2001: A Space Odyssey (Stanley Kubrick, 1968)

Machines learn based on sets of data that humans ‘feed’ them. If machines are learning how to imitate human cognitive processes, what kind of human behaviors, social constructions, and biases are these machines picking up and replicating based on the data provided?

There is a long history of cases in which technology has been designed with unnecessarily deterministic biases on it: the famous low bridges in New York preventing minorities from using public transportation to go to the beach; the long-time perpetuated ‘flesh’ labelling of crayon colors, also on band aids, paint, and ballerina shoes; the famous case of Kodak’s Shirley Cards used by photo labs to calibrate skin tones, shadows and light during the printing process of color film, making it impossible to print darker skin facial expressions and details, among others.

Kodak Shirley card, 1974

We couldn’t expect different than the replication of these patterns when it comes to artificial intelligence and machine learning. In this case, both the design of the technology and the set of data that we are feeding into the machines are primary factors of this issue. There is a systemic, systematic, racist, sexist, gendered, class-oriented -and other axes of discrimination- bias embedded in most data collected by humans, and those patterns and principles are being picked up and replicated by the machines by design. Therefore, instead of erasing divisions through objectivity in decision making, this process is exacerbating inequality in the workplace, the legal and judicial systems, and other spaces of public life in which minorities interact, making it even more difficult to escape from it.

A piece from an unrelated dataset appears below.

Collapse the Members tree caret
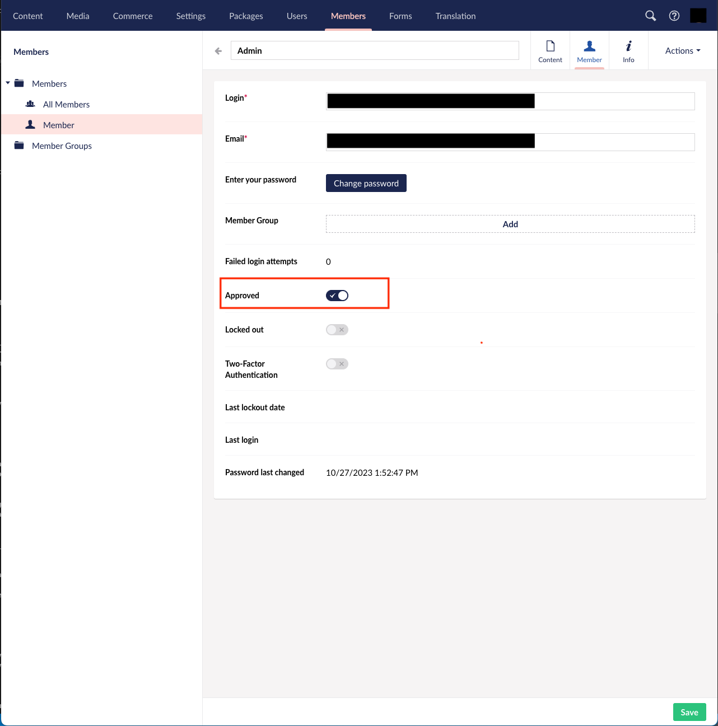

The data fed to the machines is diverse: images, text, audio, etc. The decision of what data is fed to the machine and how to categorize it is entirely human. Based on this, the system will build a model of the world accepted as a unique and stable reality. That is, only what is represented by the data have the meaning attached to it, without room for other ways of ‘being’ in the world. For example, facial recognition trained on data of overwhelmingly white men as successful potential candidates for a job position, will struggle to pick up others that don’t fit into those categories.

Police departments have also used data-driven systems to assess the probability of crime occurring in different areas of a city and, as it was discussed before, this data is polluted with systemic racism and class discrimination of minorities. Therefore, the immediate consequence is over policing of low-income areas and under policing of wealthy neighborhoods. This creates and perpetuates a biased cycle but, more importantly, it creates a false illusion of objectivity and shifting of responsibility from the human to the machine. Crawford says, “predictive programs are only as good as the data they are trained on, and that data has a complex history” (Crawford 2016, June 26).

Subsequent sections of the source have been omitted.